Set down the line that contains "Announcing the Orthodox Illustration Project (228, 945)" and every line after it to the end of the entries, exactly as they stand and nothing more.
** Opening Data shown block **
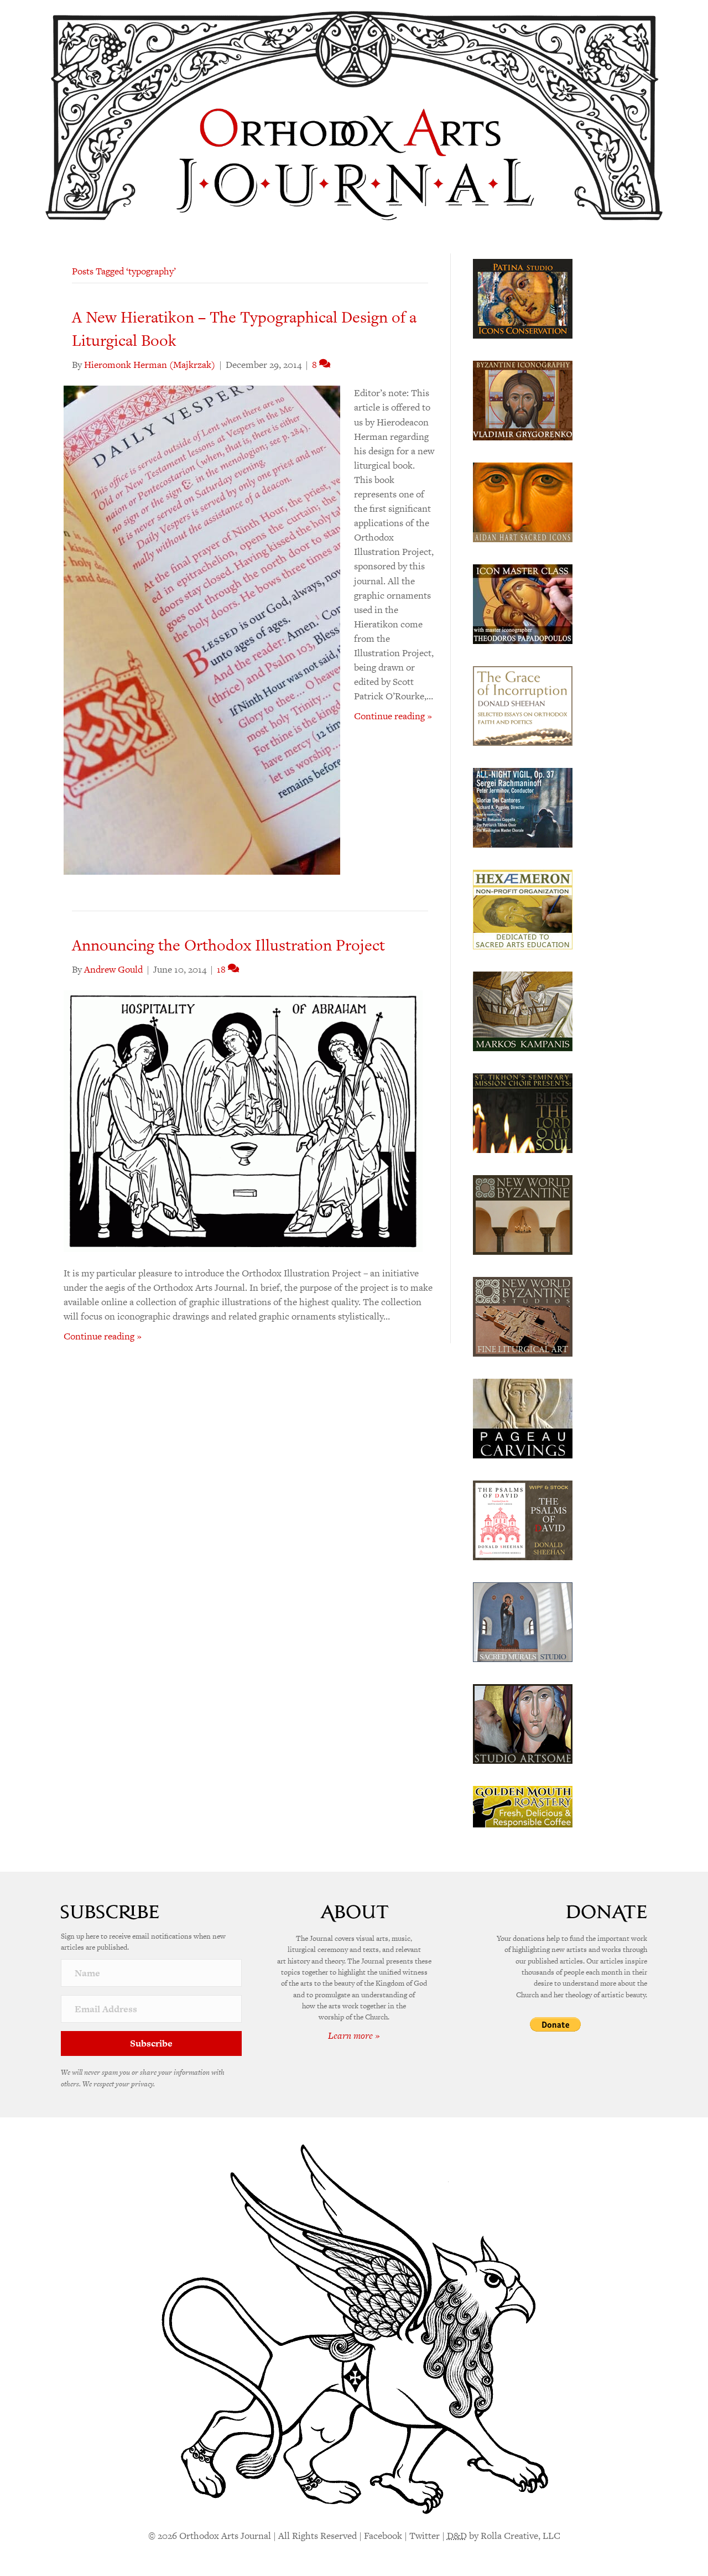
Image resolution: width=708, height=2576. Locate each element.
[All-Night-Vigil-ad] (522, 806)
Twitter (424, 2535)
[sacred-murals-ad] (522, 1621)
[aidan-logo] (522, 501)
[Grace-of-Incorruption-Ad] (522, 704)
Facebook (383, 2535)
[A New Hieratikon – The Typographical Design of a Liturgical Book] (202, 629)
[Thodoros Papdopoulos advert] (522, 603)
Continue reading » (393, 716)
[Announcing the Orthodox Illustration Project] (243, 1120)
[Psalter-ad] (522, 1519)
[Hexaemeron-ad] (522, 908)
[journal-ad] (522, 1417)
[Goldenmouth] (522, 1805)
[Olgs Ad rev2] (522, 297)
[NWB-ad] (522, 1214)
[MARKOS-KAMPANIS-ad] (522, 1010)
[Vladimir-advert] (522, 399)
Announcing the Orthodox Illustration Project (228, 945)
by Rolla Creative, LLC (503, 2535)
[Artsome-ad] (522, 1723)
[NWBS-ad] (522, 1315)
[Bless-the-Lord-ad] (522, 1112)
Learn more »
** Closing Data shown block **
# Reply:
Announcing the Orthodox Illustration Project (228, 945)
by Rolla Creative, LLC (503, 2535)
[Artsome-ad] (522, 1723)
[NWBS-ad] (522, 1315)
[Bless-the-Lord-ad] (522, 1112)
Learn more »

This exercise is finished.